On Monday morning Swift Current Municipal RCMP seized cocaine that also tested positive for the presence of fentanyl following a medical emergency.

The Swift Current detachment's Staff Sergeant Gary Hodges said yesterday afternoon that no charges had been laid at that time, with the individual whom the product was taken from still medically indisposed.

It looks more like a matter of personal possession at this point.

Fentanyl - an opioid far stronger than heroin or morphine - is extremely deadly. RCMP members carry kits with naloxone (which treats overdoses), and Hodges said nobody from the Swift Current detachment has had to use it.

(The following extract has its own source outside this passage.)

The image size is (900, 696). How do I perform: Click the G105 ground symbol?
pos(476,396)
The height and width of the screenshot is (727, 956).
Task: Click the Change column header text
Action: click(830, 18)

"Even airborne fentanyl can be fatal," said Hodges. "And I know I heard about six months ago, the statistics in B.C. with the RCMP members there that they'd administered 75 Narcan doses to the members that were on the street that encountered it through investigation."

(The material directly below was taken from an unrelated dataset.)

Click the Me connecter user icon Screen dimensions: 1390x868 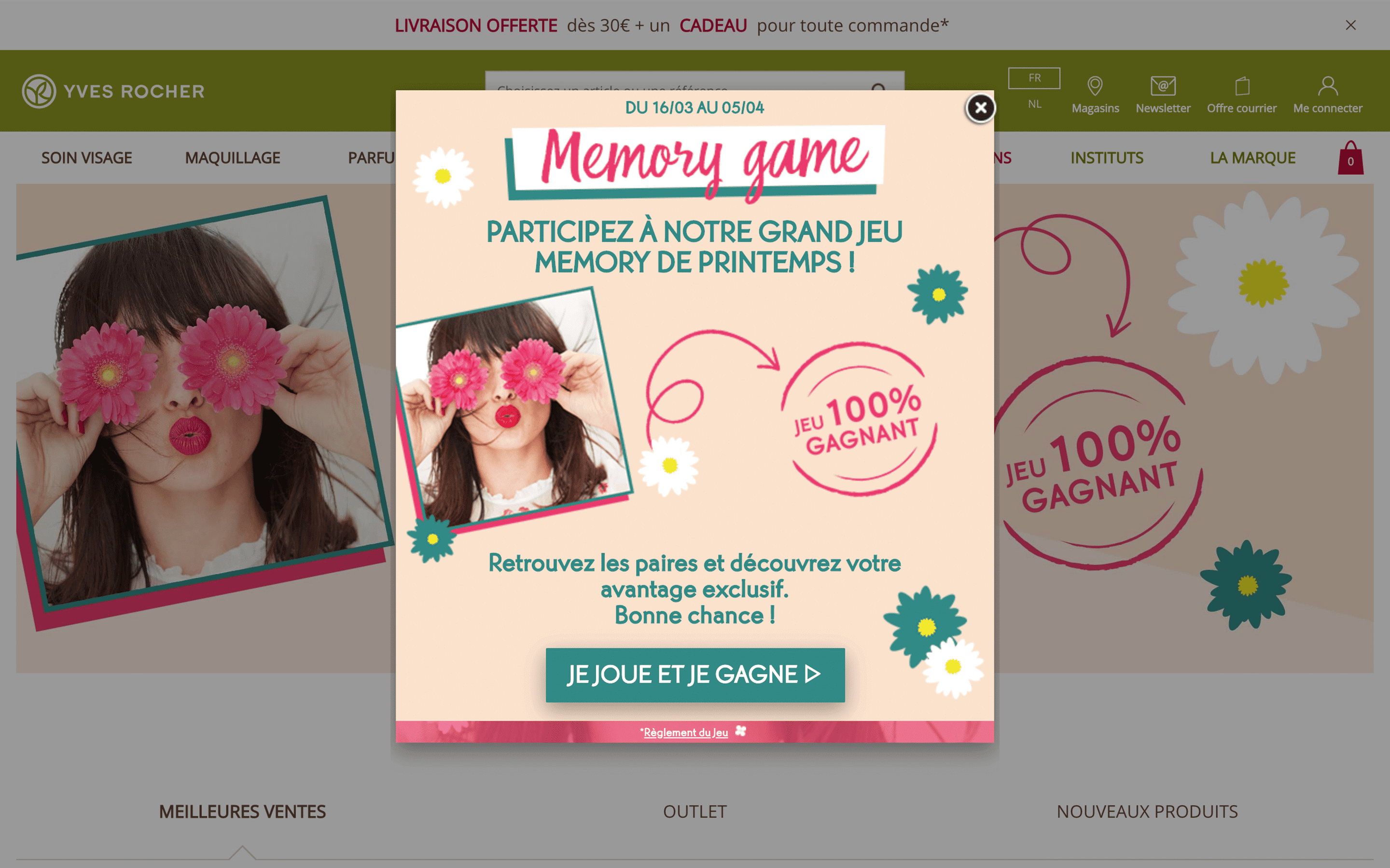[x=1327, y=86]
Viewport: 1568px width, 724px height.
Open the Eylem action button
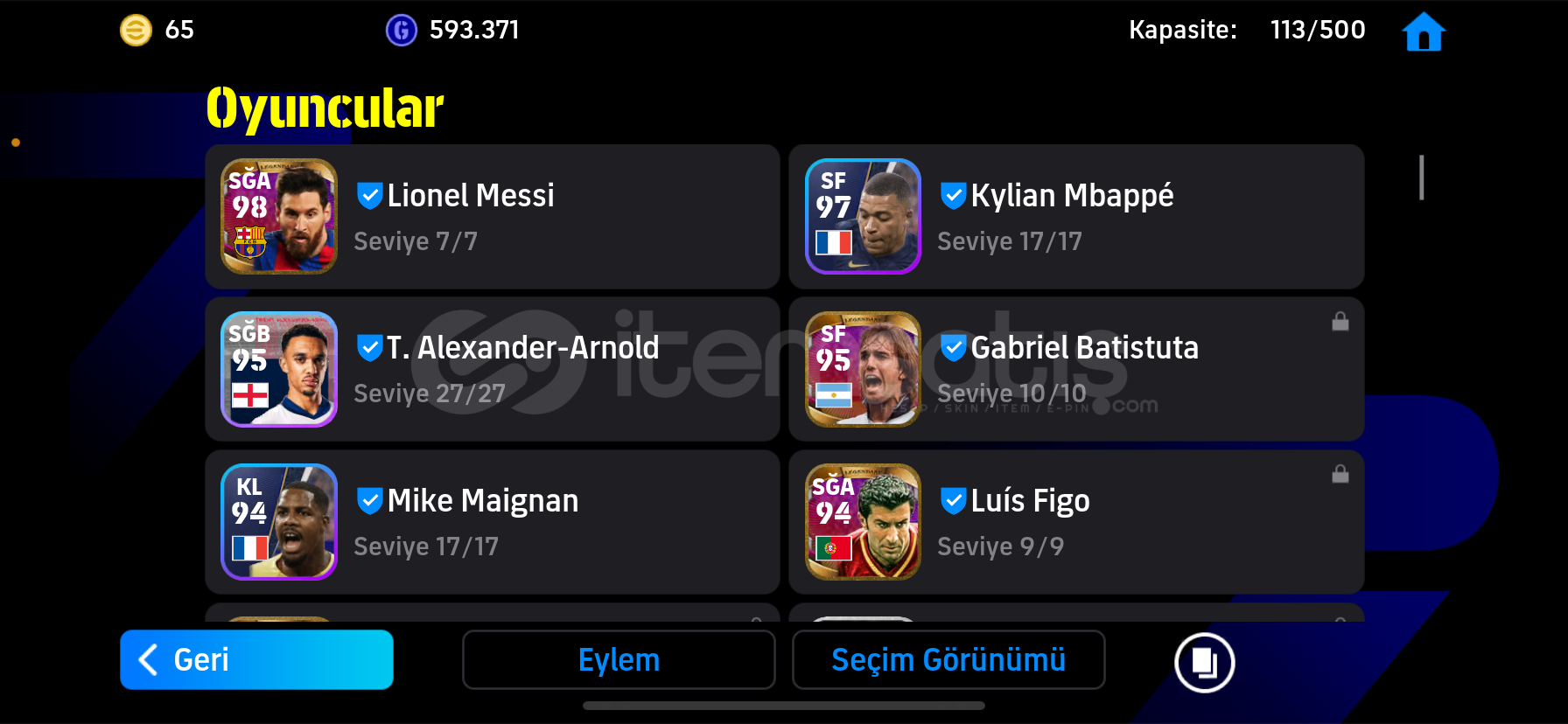(x=619, y=659)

While the police haven't come across it much in Swift Current, that doesn't mean it's not around.

"It was present about eight months ago, I believe we had a seizure here, and now we've obviously seen it here in the last couple days," said Hodges, who said it's hard to tell whether the amount of fentanyl in Swift Current has been on the incline. "Time will tell in the not-to-distant future, I would answer the question maybe differently if we saw maybe two or three more occurrences of it. We don't learn of every individual that goes into medical distress as a result of exposure to fentanyl either necessarily. All we can deal with is what we become aware of really."

From the start of 2017 through to the end of October, the B.C. Coroner's Report cited 999 illicit drug overdose deaths where fentanyl was present. While it's more commonly associated with being found in heroin or with other opioids, its presence in cocaine is not unheard of.

"When we're talking about fentanyl, a fatal dose is the equivalent of a grain of salt or two," Hodges said. "Again, if a dealer is mixing fentanyl in with cocaine, he's not doing it in a chemistry lab where that mixing is precise. He might be using a mixmaster, and that dose may contain three or four grains of fentanyl in one package of cocaine or eight ball that's sold, and the next one may have one or two."

There are kits to test drugs for the presence of fentanyl, but they can be fairly pricey. People in the southwest at risk of overdosing are able to acquire free naloxone kits through the Saskatchewan Health Authority.

For Hodges, preventing further health emergencies related to fentanyl begins with the public.

"It's a societal problem that we need society to assist us in dealing with."